* start *
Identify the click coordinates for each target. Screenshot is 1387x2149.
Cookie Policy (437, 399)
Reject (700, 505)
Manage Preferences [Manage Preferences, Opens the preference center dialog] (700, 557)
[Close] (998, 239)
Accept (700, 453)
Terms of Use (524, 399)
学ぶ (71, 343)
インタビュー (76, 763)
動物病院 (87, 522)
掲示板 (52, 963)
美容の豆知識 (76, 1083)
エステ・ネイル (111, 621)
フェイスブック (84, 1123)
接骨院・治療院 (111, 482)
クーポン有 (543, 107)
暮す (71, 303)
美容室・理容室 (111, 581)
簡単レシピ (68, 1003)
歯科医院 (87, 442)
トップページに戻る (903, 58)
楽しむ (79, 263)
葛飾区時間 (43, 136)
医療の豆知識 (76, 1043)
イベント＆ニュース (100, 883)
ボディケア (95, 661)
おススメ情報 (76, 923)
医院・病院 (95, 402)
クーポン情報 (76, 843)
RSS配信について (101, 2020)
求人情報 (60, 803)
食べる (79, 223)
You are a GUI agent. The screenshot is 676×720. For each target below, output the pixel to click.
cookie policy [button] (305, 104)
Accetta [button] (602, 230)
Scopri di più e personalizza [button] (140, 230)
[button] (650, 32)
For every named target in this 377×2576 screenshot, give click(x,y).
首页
* end *
Problem description: List every line of the records above that contains the word "each".

Output for this exercise:
Identify the click coordinates for each target. Screenshot is 1387x2149.
You are a GUI agent. The screenshot is 676×720. For each target below, output the pixel to click.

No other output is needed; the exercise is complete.